Mempersoalkan Jerat Hukum Penyebaran Hoaks di Kasus Ratna Sarumpaet
Berita

Mempersoalkan Jerat Hukum Penyebaran Hoaks di Kasus Ratna Sarumpaet

Pasal yang paling mungkin menjerat RS melalui sangkaan Pasal 14 KUHP, tetapi itupun harus dapat dibuktikan korelasi tindakannya itu dengan keonaran yang timbul di kalangan rakyat. Sedangkan, pasal-pasal dalam UU ITE tidak dapat diterapkan dalam kasus RS.

Oleh:
Aida Mardatillah
Bacaan 2 Menit
Ilustrasi UU ITE. Ilustrator: BAS
Ilustrasi UU ITE. Ilustrator: BAS

“Sandiwara kebohongan” penganiayaan yang dialami aktivis Ratna Sarumpaet akhirnya diungkap sendiri melalui konperensi pers di rumahnya pada Rabu (3/10). Ratna mengaku tidak dianiaya dan membenarkan luka lebam di wajahnya karena prosedur bedah plastik. Sehari kemudian, Ratna ditetapkan sebagai tersangka dan ditahan Polda Metro Jaya atas laporan Ketua Umum Cyber Indonesia, beberapa komunitas advokat.     

 

Ratna dan beberapa pihak lain dijerat Pasal 28 ayat (2) jo Pasal 45A ayat (2) dan/atau Pasal 35 jo Pasal 51 ayat (1) UU No.19 Tahun 2016 tentang Informasi dan Transaksi Elektronik (ITE), dan/atau Pasal 14 dan/atau Pasal 15 UU No. 1 Tahun 1946 tentang Peraturan Hukum Pidana (KUHP) atas tuduhan menyebarkan berita bohong alias hoak yang dinilai menimbulkan keonaran di masyarakat. Lantas, apakah pasal-pasal yang disangkakan kepada Ratna Sarumpaet (RS) Dkk sudah tepat?

 

Direktur Eksekutif Institute Criminal Justice Reform (ICJR) Anggara menilai terlepas dari persoalan politik yang melingkupi kasus ini, pasal yang disangkakan terhadap RS rentan dipersoalkan. Sebab, melihat kasus posisi yang dialami RS belum memenuhi unsur-unsur pasal yang disangkakan terutama unsur yang menimbulkan keonaran dalam masyarakat.

 

“Tetapi, perbuatannya hanya menimbulkan keonaran di kalangan netizen, tidak menyebabkan matinya seseorang dan hilangnya harta benda seseorang. Sehingga, kasus ini masih jauh dari perbuatan yang dapat dipidana,” kata Anggara saat dikonfirmasi Hukumonline, (8/10/2018).

 

Dia membandingkan dengan kasus dugaan penyebaran berita bohong mengenai jenis vaksin bagi anak-anak yang pernah beredar di masyarakat. Pemberitaan mengenai vaksin mengandung bahan berbahaya dan juga haram menyebabkan orang tua enggan memberi vaksin terhadap anak-anaknya. Akibatnya, banyak anak yang menderita sakit akibat berita bohong ini. Namun, respon penegak hukum berbeda dengan kasus RS.  

 

“Seharusnya kasus vaksin seperti ini yang ditindaklanjuti oleh polisi, karena berita bohong vaksin ini jaul lebih berat dampaknya,” kata dia. Baca Juga: Advokat Ini Laporkan Fadli Zon Dkk Terkait Kebohongan Ratna ke MKD

 

Pasal 14 KUHP

Ayat (1) “Barangsiapa dengan menyiarkan berita atau pemberitahuan bohong, dengan sengaja menerbitkan keonaran di kalangan rakyat, dihukum dengan hukuman penjara setinggitingginya sepuluh tahun.”

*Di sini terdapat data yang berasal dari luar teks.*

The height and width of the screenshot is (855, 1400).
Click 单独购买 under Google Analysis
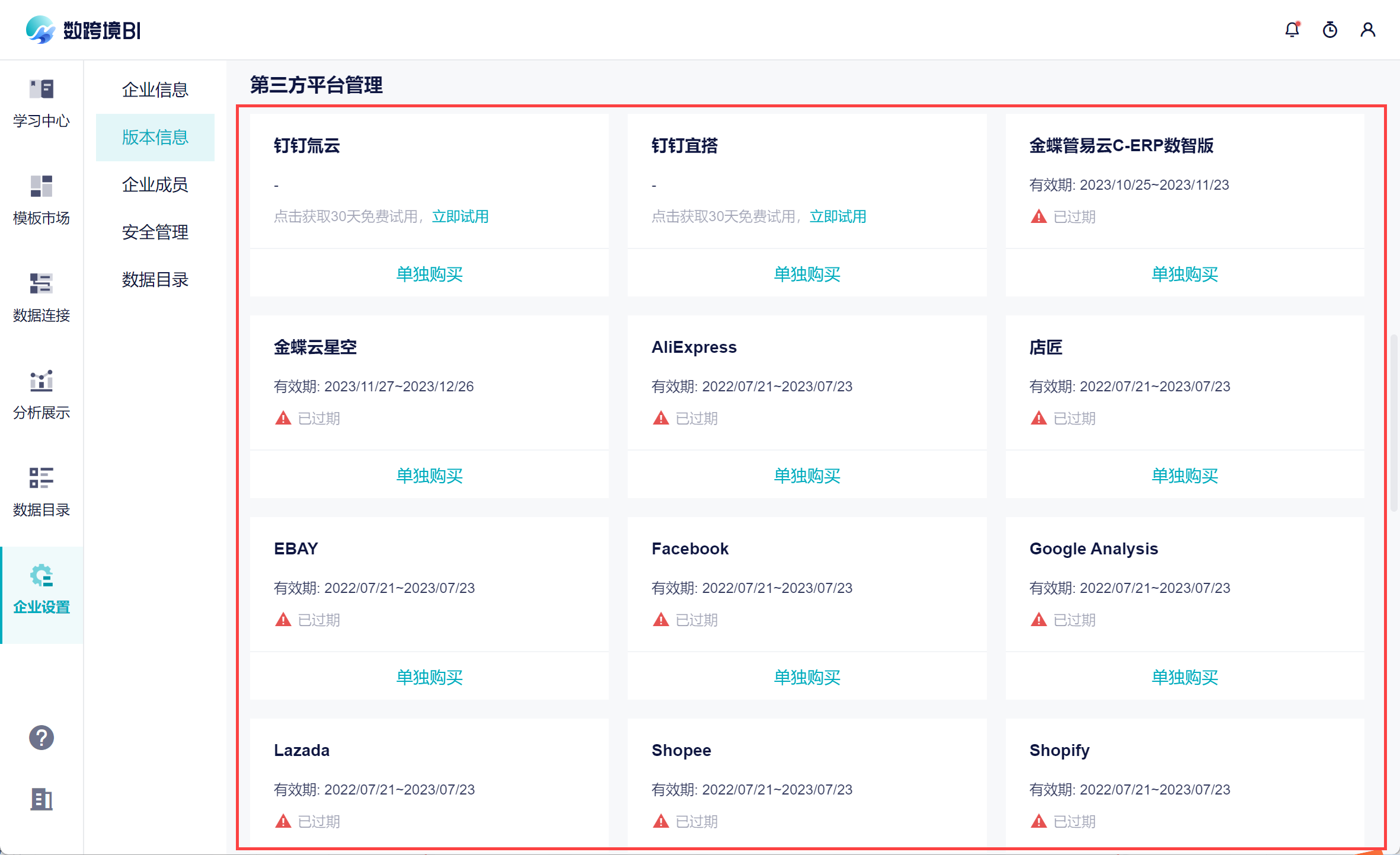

Ayat (2) “Barangsiapa menyiarkan suatu berita atau mengeluarkan pemberitahuan, yang dapat menerbitkan keonaran di kalangan rakyat, sedangkan ia patut dapat menyangka bahwa berita atau pemberitahuan itu adalah bohong, dihukum dengan penjara setinggi-tingginya tiga tahun.

Pasal 15 KUHP

“Barangsiapa menyiarkan kabar yang tidak pasti atau kabar yang berkelebihan atau yang tidak lengkap, sedangkan ia mengerti setidak-tidaknya patut dapat menduga, bahwa kabar demikian akan atau mudah dapat menerbitkan keonaran di kalangan rakyat, dihukum dengan hukuman penjara setinggi-tingginya dua tahun.”

Pasal 28 UU ITE

Ayat (1) “Setiap Orang dengan sengaja dan tanpa hak menyebarkan berita bohong dan menyesatkan yang mengakibatkan kerugian konsumen dalam Transaksi Elektronik.”

Ayat (2) “Setiap Orang dengan sengaja dan tanpa hak menyebarkan informasi yang ditujukan untuk menimbulkan rasa kebencian atau permusuhan individu dan/atau kelompok masyarakat tertentu berdasarkan atas suku, agama, ras, dan antar golongan (SARA).”